Final 2012 Census of Agriculture report to be released May 2
The USDA’s National Agricultural Statistics Service (NASS) has announced it will publish the 2012 Census of Agriculture full report on May 2, at Noon ET. The complete data series will be available in multiple formats, including Quick Stats 2.0 – an online database to retrieve customized tables with Census data at the national, state and county levels.
The announcement comes as the National Agri-Marketing Association’s (NAMA) Annual Conference kicks off this year in Jacksonville, FL. NAMA is the nation’s largest association for professionals in agribusiness and marketing. NAMA members are key users of Census data.
“We are excited to share the upcoming May 2 Census of Agriculture release date at the NAMA conference,” said Renee Picanso, NASS Census and Survey Division Director. “NASS mailed the first Census questionnaire more than a year ago, and after collecting and analyzing the data, we are ready to deliver an amazing tool that will help producers as well as those who serve farmers and rural communities.”
When released, the 2012 Census of Agriculture will provide information at the national, state and county levels.
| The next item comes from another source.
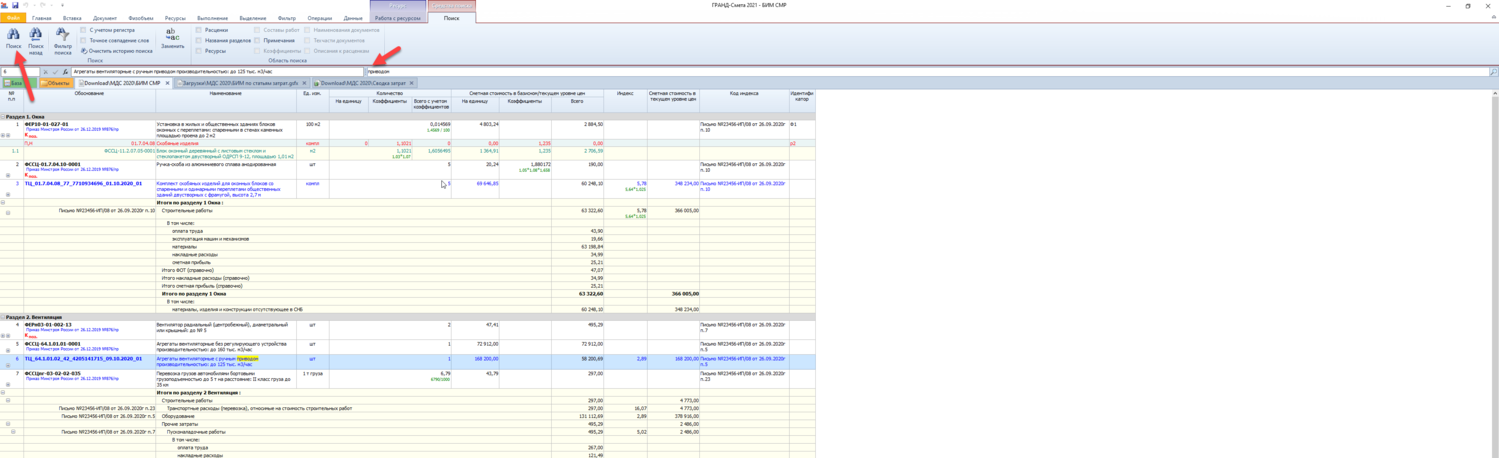Switch to the Сводка затрат document tab
1499x458 pixels.
pos(362,84)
The publication will include highly anticipated data on a range of topics, including agricultural practices, conservation, organic production, as well as traditional and specialty crops.
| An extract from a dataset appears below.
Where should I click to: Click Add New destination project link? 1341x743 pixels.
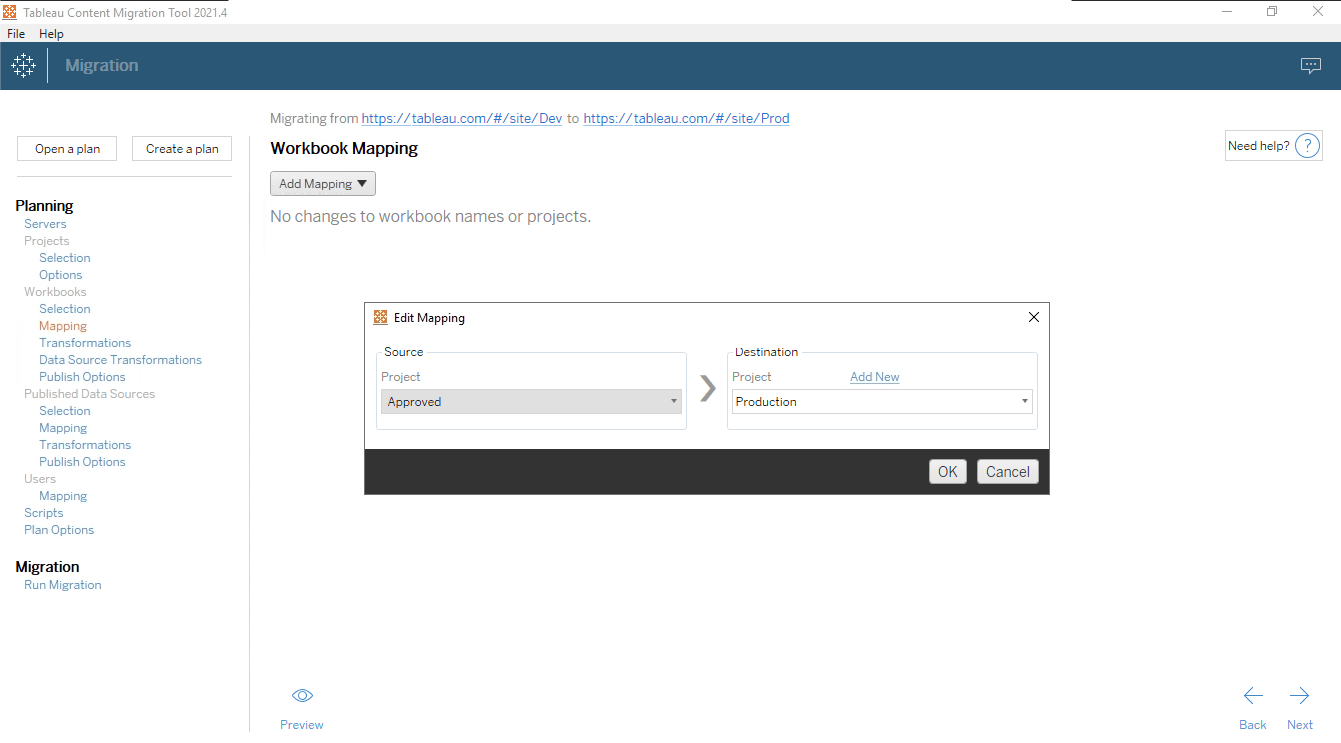tap(874, 377)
The final publication will provide more in-depth information than NASS released in February’s preliminary 2012 Census report on farms and land in farms, economics, and demographics. The 2012 Census final report will also give first-time or expanded data on biomass production, equine, Internet access, regional food marketing and distribution, land use practices and agroforestry.
Conducted only once every five years, the Census of Agriculture illustrates the power of data. Results from the Census will inform smart policymaking that helps farmers and ranchers.
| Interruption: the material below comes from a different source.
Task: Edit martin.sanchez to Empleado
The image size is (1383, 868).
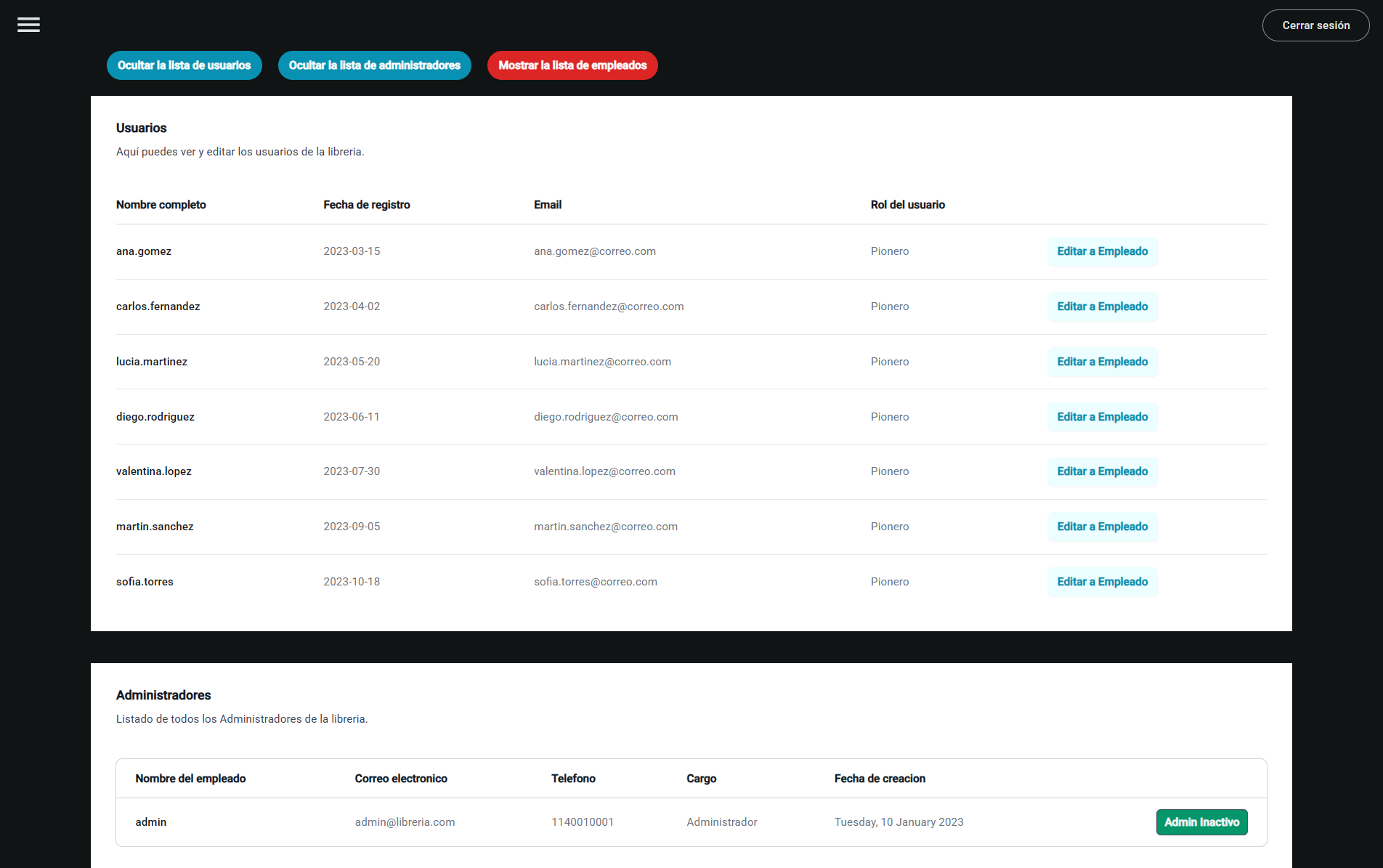Action: click(1103, 527)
“By providing the only source of uniform, comprehensive and impartial agriculture data down to the county level, the Census can help your operation, industry, and community,” said Picanso. “At USDA we already see preliminary Census data help shape programs and initiatives that benefit young and beginning farmers and ranchers; expand access to resources that help women, veteran and minority farmers and ranchers; and help farmers and ranchers diversify into new markets, including local and regional food systems, specialty crops and organic production.